There are now over 901 million members of Facebook (covering around 13% of the World’s population), of which 526 million are active daily users. The number of people using Twitter has also witnessed a significant increase in recent years, a total of around 250 million tweets are posted every day by the 300 million users of the site.

With social media usage constantly growing and extending to a wider range of people, it is now of great interest to market researchers to capitalise on this large pool of customers using social media to express attitudes towards brands (53% of active adult social networkers follow a brand).


The demand for consumer research through social media sites has been clearly recognised by Twitter who have recently started selling data to research companies, with reportedly more than 1,000 companies joining a waiting list to use this data.

"We want to collect the voice of the customer through all means necessary, including social media"

(Mike Moran, 2011)

What are the Pros and Cons?


  • With such a large amount of information posted on social media sites (250 million tweets per day), it is highly likely that someone will be talking about your brand
  • Social media offers a large accessible sample (larger sample = greater objectivity).
  •  A wide range of people are now using social media. Many studies have shown that older generations are experiencing the highest rates of growth uptake with social media (wider sample = greater representativeness).
  •  Social media presents fresh and organic feedback, great for early exploration into a consumer market of interest.
  • Customers talk freely about their interests without the constraints of specifically answering an interviewer’s question.
  • A researcher can filter for information they are specifically interested in. This can be more time effective than traditional observational research, where a researcher would have to wait for the specific information they are after.
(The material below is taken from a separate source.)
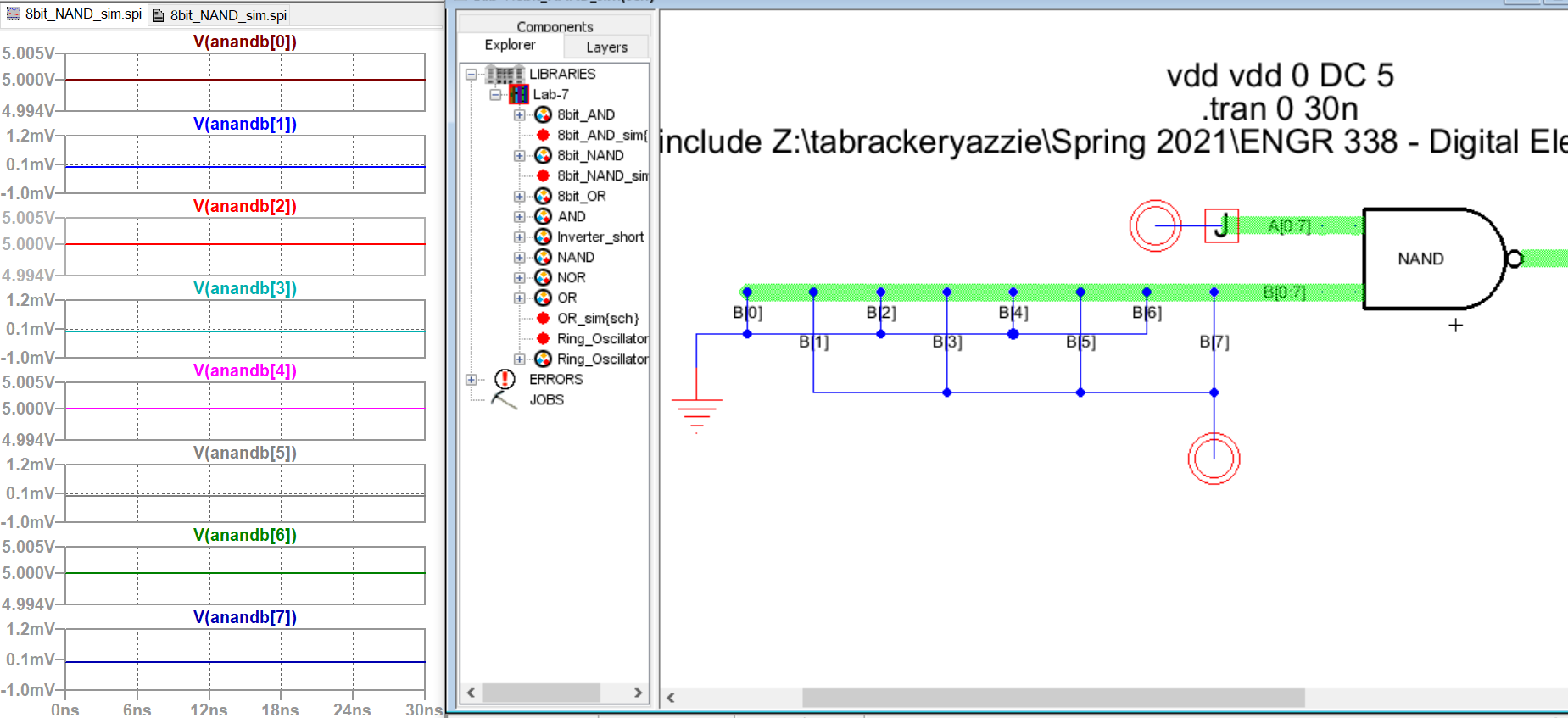This screenshot has height=718, width=1568.
Task: Click the ERRORS warning icon
Action: pyautogui.click(x=505, y=379)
  • Studying consumer’s attitudes/opinions without their explicit consent does not align well with the ethical standards we strive for in market research
  • The feedback provided may not be very well considered because of the environment it is delivered in.
  • Similarly, the anonymous nature of these environments may encourage extremes of opinion i.e. said for fun, to spark a reaction among other members, that have little relevance to the author’s true feeling in the real world.
  •  Market researchers require different types of information about a customer (i.e. age, gender, nationality) to assess whether significant differences exist between different sectors of customers. This information is difficult to uncover accurately through social media sites like Twitter.
  • The inability to find specific information about the customers you are studying can throw into question the representativeness of the data (i.e. are all areas of the company’s customer base taken into account when drawing conclusions?)
  • Being only observers of the dialogue, it is difficult to ask further questions or to probe deeper if we weren’t in the conversation to begin with.

Integrating Social Media Research with Online Research Communities

Social media can complement consumer research at every stage in a project’s design. Taking the pros and cons into account, it’s best used as part of a mixed research approach and is at its best when combined with other online research techniques, especially online research communities.

In this way, the trends picked up in social media can then be explored further inside the research community. The community is used to dig deeper into the motivations, influences and context behind what is observed in social media. At Intersperience, our research communities can also be informed by customer panel databases, adding much more depth and background to the consumer’s behaviour. Customer segments can be separated, response to stimulus explored and specific issues debated.

Moran, M. (2011) Will social media listening replace market research? Available at: [Accessed: May 17th, 2012]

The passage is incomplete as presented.